BEGIN SOURCE DOCUMENT

According to investment bank insiders, Intel recently signed a stock purchase agreement with Olaworks to acquire 100 percent of the company’s shares.

Both Intel and Olaworks declined to give further details related to the deal yesterday.

The Seoul-based firm was founded in 2006 by Ryu Jung-hee and some college friends with capital of 363 million won.

Ryu, an electrical engineering student who graduated from the Korea Advanced Institute of Science and Technology (Kaist), served as an adjunct professor at his alma mater in 2003.

Olaworks specializes in face and image recognition technology. It has provided solutions to local and foreign smartphone companies including LG Electronics, Motorola Korea, HTC and Pantech.

It is also the developer of a hit mobile phone application called Pudding, which shows pictures of celebrities resembling the smartphone user.

Industry observers said Intel’s acquisition of Olaworks is aimed at strengthening its mobile business segment based on a strategy of getting its hands on firms with cutting-edge technologies ahead of its rivals.

“Intel wants to go beyond making nonmemory semiconductors for personal computers. It is transforming into a mobile component and solutions provider, which encompasses the development of mobile central processing units, graphic processors and digital signal processing chips,” an IT source was quoted as saying by the JoongAng Ilbo yesterday.

“That’s why it has aggressively sought M&A deals to obtain outstanding components and solutions firms in the mobile sector.”

Intel last year acquired Silicon Hive, a system-on-chip firm which possesses the technology to have mobile devices take digital camera-quality photos.

Industry sources said Intel will now seek to integrate the technologies of Olaworks and Silicon Hive.

Before 100 percent of Olaworks shares were sold to Intel, Olaworks executives controlled about 49 percent of the firm’s stocks.

Intel Capital, a venture capital subsidiary of Intel, and Skylake Incuvest each controlled 19.1 percent of Olaworks after they made a combined $4 million investment in the company back in 2007.

Some industry sources celebrated the deal as an indication of how Korean IT ventures are now competitive enough to draw the interest of global tech giants like Intel. They predicted the trend will continue.

END SOURCE DOCUMENT

■ EXERCISE REQUIREMENTS:
[1] Please duplicate the passage of the Olaworks article that begins at the words "Industry observers said" and stops after "JoongAng Ilbo yesterday.".
[2] Name every smartphone company that the Olaworks article says has received solutions from Olaworks.
[3] With how much capital was Olaworks founded, according to the Olaworks article?
You won't need the listing for this work.

BEGIN GIVEN INFORMATION

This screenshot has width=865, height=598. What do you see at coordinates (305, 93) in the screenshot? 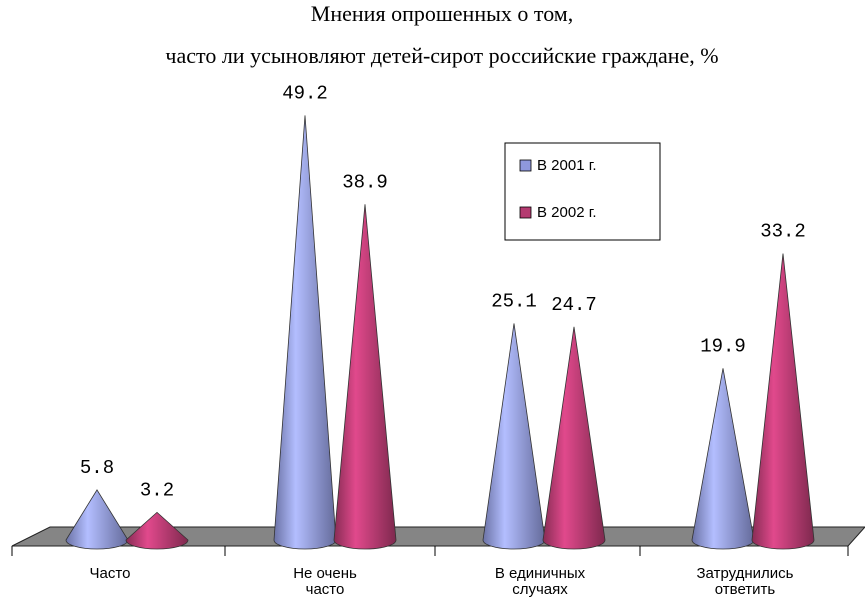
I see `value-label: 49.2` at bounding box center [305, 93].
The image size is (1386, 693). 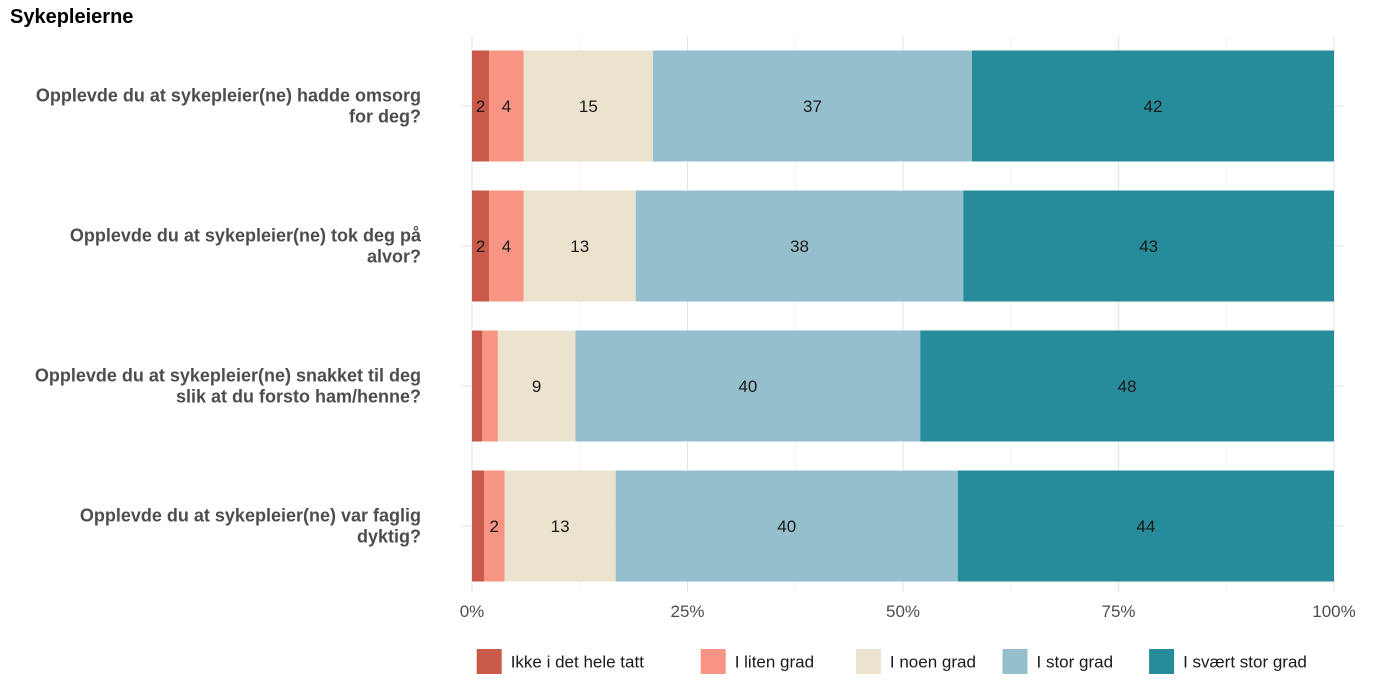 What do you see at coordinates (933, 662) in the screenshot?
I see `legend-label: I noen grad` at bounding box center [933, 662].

END GIVEN INFORMATION

■ ANSWERS TO THE EXERCISE:
[1]
Industry observers said Intel’s acquisition of Olaworks is aimed at strengthening its mobile business segment based on a strategy of getting its hands on firms with cutting-edge technologies ahead of its rivals.

“Intel wants to go beyond making nonmemory semiconductors for personal computers. It is transforming into a mobile component and solutions provider, which encompasses the development of mobile central processing units, graphic processors and digital signal processing chips,” an IT source was quoted as saying by the JoongAng Ilbo yesterday.

[2] LG Electronics, Motorola Korea, HTC, Pantech

[3] 363 million won